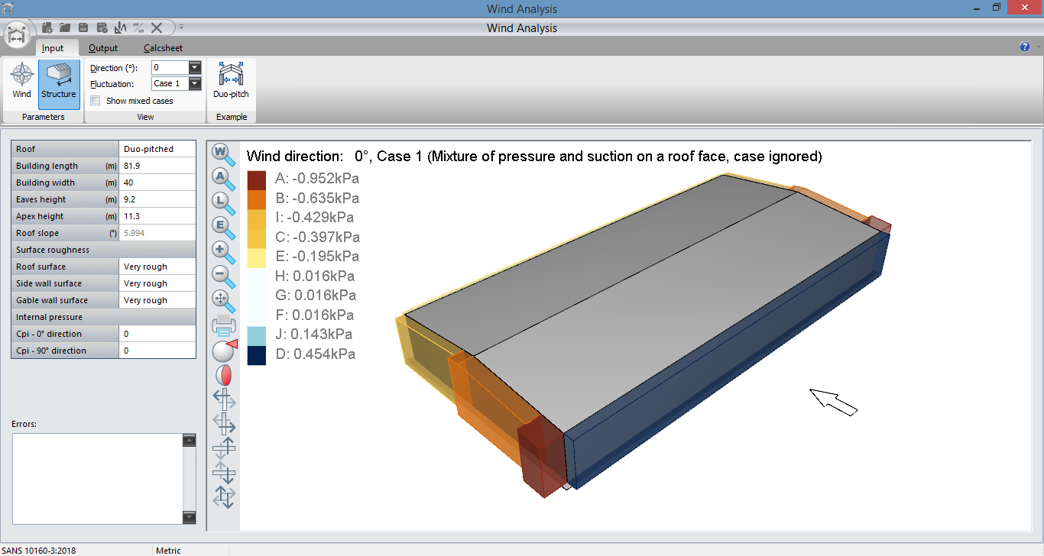Open the Calcsheet tab
The height and width of the screenshot is (556, 1044).
163,48
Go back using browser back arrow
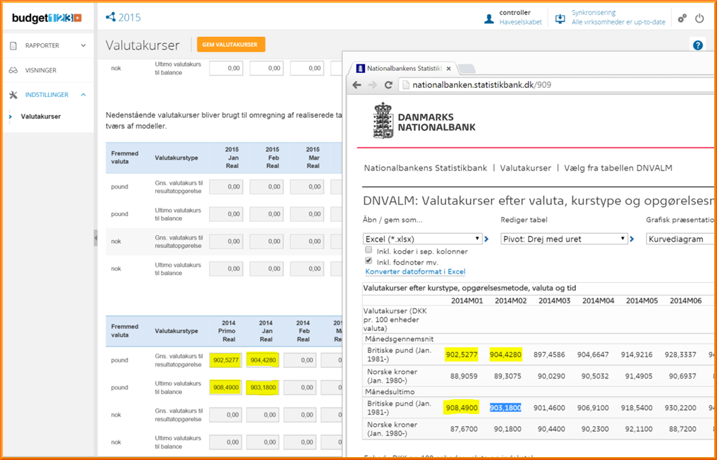 357,85
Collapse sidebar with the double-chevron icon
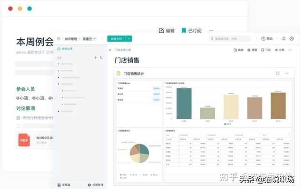 [110, 49]
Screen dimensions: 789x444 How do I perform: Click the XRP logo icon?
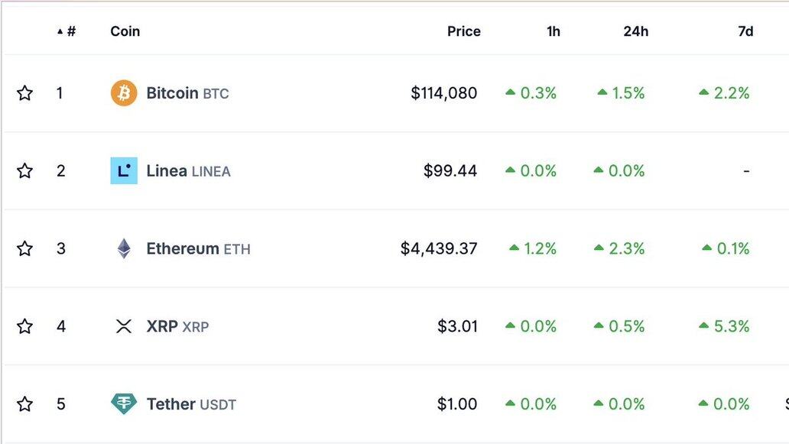(124, 326)
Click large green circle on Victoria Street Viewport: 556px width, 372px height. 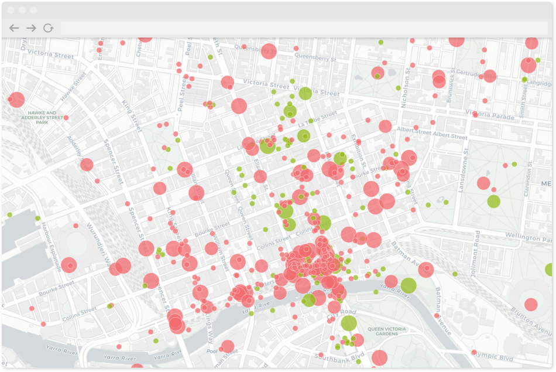(x=306, y=93)
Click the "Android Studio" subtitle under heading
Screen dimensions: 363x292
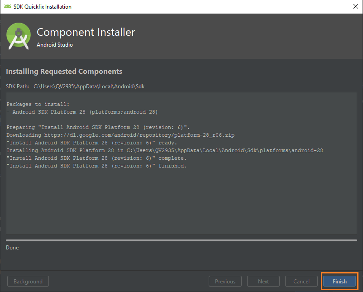54,45
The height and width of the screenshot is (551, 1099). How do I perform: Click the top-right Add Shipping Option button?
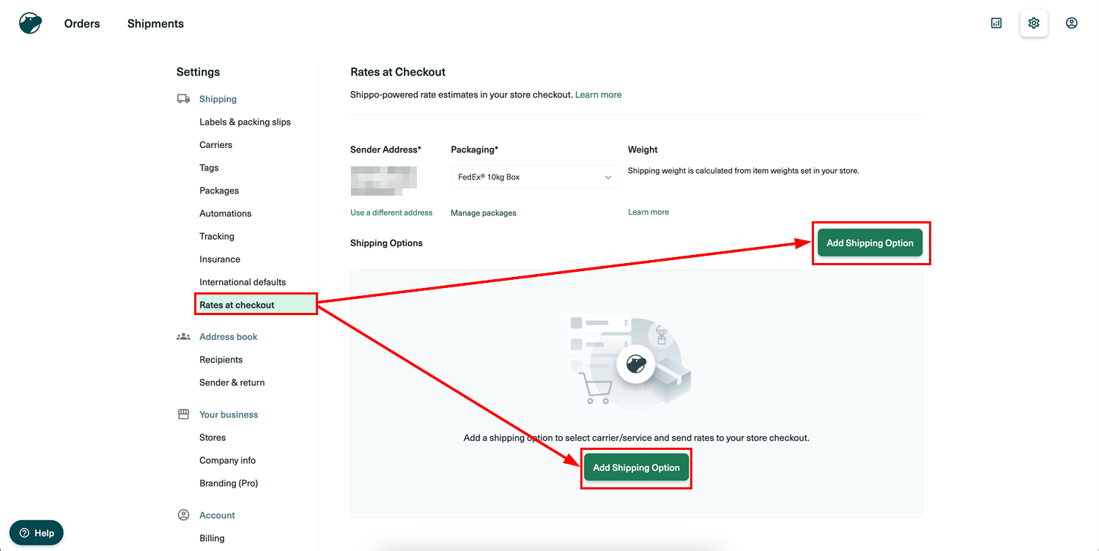(870, 243)
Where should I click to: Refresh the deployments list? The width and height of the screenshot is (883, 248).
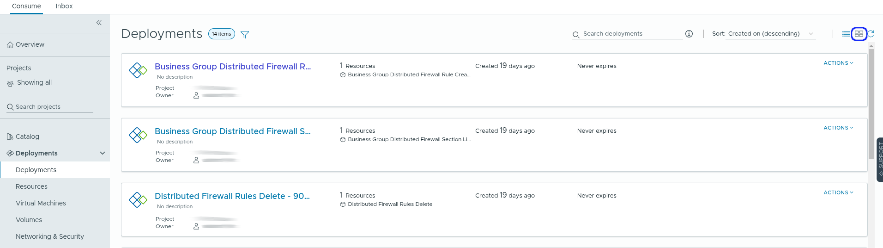[871, 34]
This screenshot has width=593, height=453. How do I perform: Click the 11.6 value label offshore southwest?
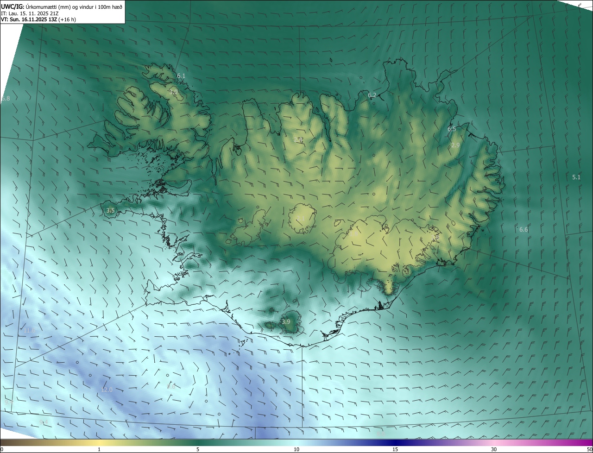click(30, 330)
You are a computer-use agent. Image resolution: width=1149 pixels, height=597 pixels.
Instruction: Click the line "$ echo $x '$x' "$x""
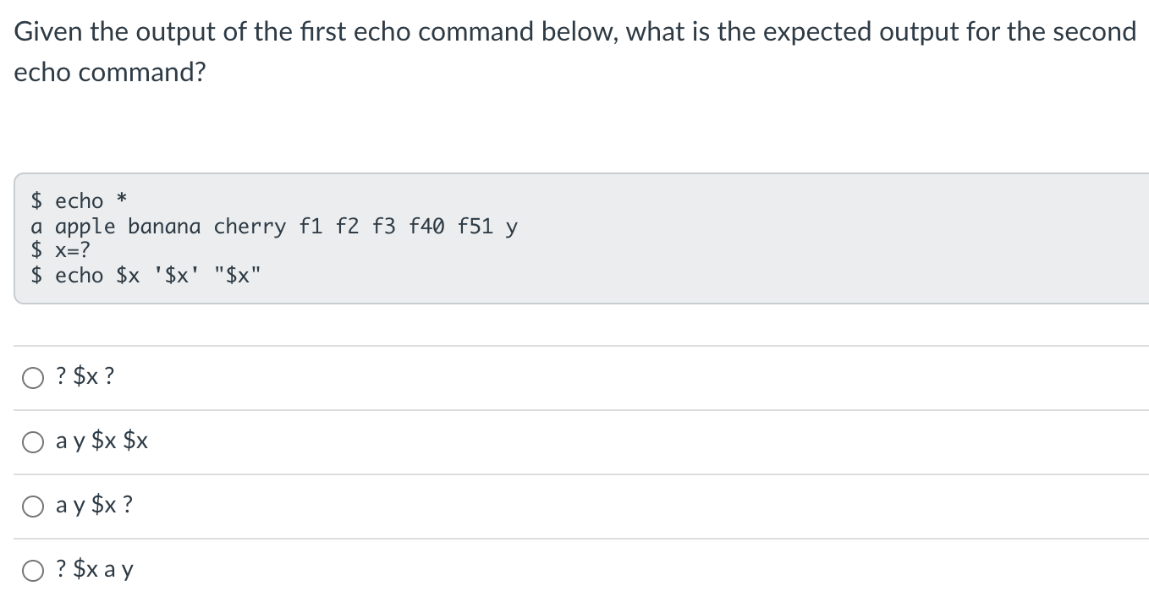pyautogui.click(x=144, y=275)
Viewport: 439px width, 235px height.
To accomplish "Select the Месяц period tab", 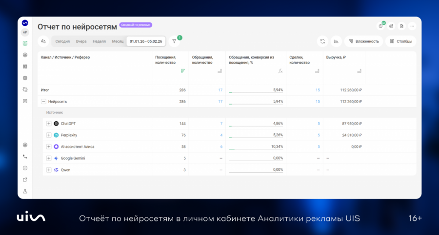I will tap(118, 41).
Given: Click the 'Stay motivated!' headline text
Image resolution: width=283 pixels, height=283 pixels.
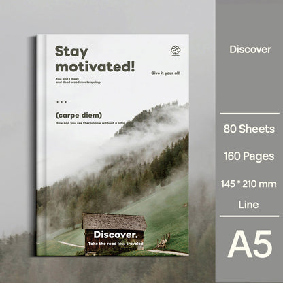Looking at the screenshot, I should [x=95, y=59].
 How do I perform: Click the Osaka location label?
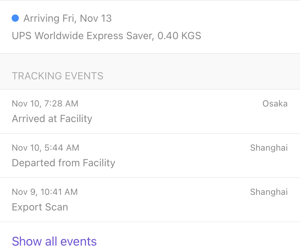275,104
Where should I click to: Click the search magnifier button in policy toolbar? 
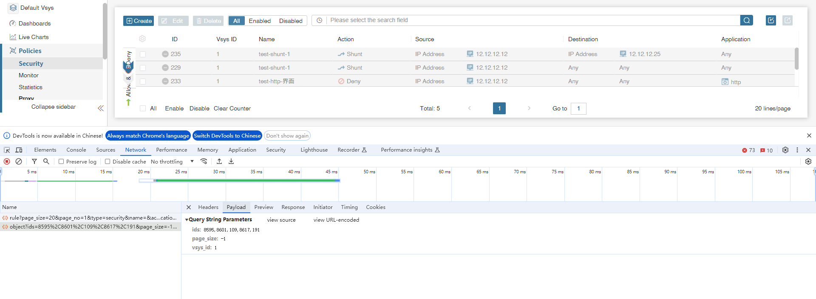[x=746, y=20]
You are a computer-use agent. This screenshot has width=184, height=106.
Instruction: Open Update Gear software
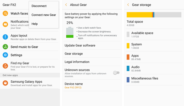point(92,45)
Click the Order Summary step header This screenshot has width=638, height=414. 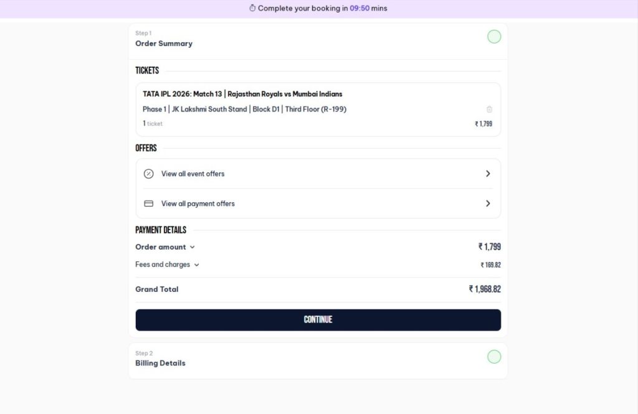click(163, 44)
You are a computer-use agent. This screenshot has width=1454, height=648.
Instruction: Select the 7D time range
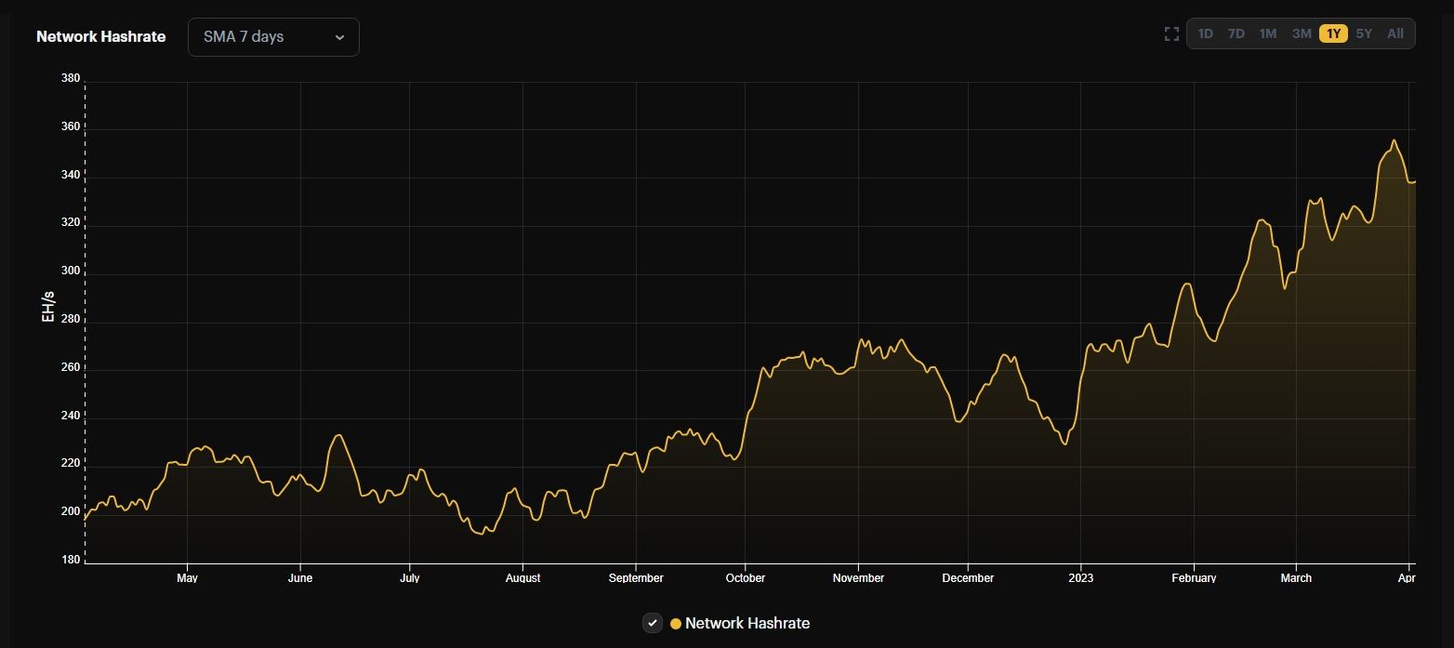[x=1236, y=33]
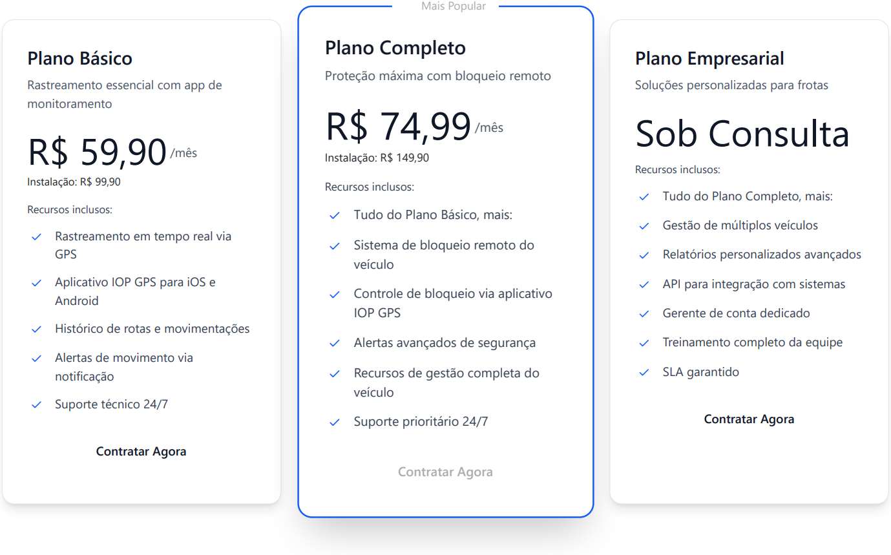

================================

* THE PROBLEM
Search the entries for the word "computer" and show every line that has it.

* OUTPUT
You are a computer-use agent. Image resolution: width=1149 pixels, height=597 pixels.
You are a computer-use agent. This screenshot has width=184, height=106.
You are a computer-use agent. This screenshot has width=1454, height=648.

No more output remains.